A post was doing the rounds on Social Media (SM) a couple of days back. It called for a ‘female blackout’. It was supposed to be ‘a movement to show what the world might be like without women’.
This entailed changing your SM profile photo to ‘a black square’. Apparently, this would make ‘men wonder where the women are’. It called itself ‘a project against women abuse’.
Ho hum! After that context setting, here begins my rant. ‘Female blackout’ you say? The women’s rights movement began in 1848. For the last 170 years, women across the world have been trying to get themselves to be seen and heard. Women before us have fought hard to move closer to something like an equal world. And, in one fell swoop, this ‘female blackout’ movement intends to undo what has been achieved. By participating in this movement (which, I have a nagging feeling, must have been designed by a man), you have done a disservice to the decades of struggle. No, my dear girls, making ourselves disappear is not going to solve our problems. Instead, it gives misogynists more to gloat about – that they managed to put us in our place – not to be seen or heard.

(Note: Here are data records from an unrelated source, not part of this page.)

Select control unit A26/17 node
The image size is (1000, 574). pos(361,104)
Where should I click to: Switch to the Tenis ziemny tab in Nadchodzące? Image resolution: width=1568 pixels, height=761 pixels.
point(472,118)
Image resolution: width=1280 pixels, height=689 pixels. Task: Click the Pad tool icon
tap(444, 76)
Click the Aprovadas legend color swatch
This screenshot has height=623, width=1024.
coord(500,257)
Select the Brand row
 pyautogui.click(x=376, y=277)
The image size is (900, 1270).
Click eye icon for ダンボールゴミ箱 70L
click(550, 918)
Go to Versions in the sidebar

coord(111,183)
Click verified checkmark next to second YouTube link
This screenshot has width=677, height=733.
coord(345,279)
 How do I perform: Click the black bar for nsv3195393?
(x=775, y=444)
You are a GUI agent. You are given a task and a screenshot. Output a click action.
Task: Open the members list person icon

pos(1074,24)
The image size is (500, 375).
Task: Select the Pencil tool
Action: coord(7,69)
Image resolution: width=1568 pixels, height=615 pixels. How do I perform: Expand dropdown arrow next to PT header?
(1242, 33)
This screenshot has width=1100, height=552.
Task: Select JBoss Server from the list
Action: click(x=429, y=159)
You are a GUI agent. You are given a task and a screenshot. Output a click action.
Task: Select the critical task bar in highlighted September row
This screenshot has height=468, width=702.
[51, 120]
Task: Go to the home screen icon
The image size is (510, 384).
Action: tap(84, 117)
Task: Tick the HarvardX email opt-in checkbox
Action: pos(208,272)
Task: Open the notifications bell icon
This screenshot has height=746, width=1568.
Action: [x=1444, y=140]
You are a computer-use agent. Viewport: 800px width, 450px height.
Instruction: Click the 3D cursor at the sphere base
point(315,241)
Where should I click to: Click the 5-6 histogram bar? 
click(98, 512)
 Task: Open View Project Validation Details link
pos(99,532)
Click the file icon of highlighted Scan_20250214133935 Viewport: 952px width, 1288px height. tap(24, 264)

You say you will show what the world can be without women. I am sorry but when did SM become an accurate representation of the real world? Just by changing a profile photo, you claim to disappear from the world. If you really want to, leave your homes, offices and mobile phones behind for a day and go incommunicado. That is true disappearance. But, then too, apart from your family, a few friends, and maybe your boss, no one else will miss you. I am sorry to burst your bubble.
If you had said, “Let’s change our profile photo to a black square to show our support for abuse victims”, I may still have understood. Symbolic like the black armband; sure, I get that. But this whole logic of making ‘men wonder where the women are’ escapes me. So, did you, on the blackout day, not show your face to any man, or not even speak to even one of them? I can bet you happily interacted with the men who matter to you. So, then, who are these men who you wanted to wonder at your disappearance? Do I sound confused? You bet, for I am!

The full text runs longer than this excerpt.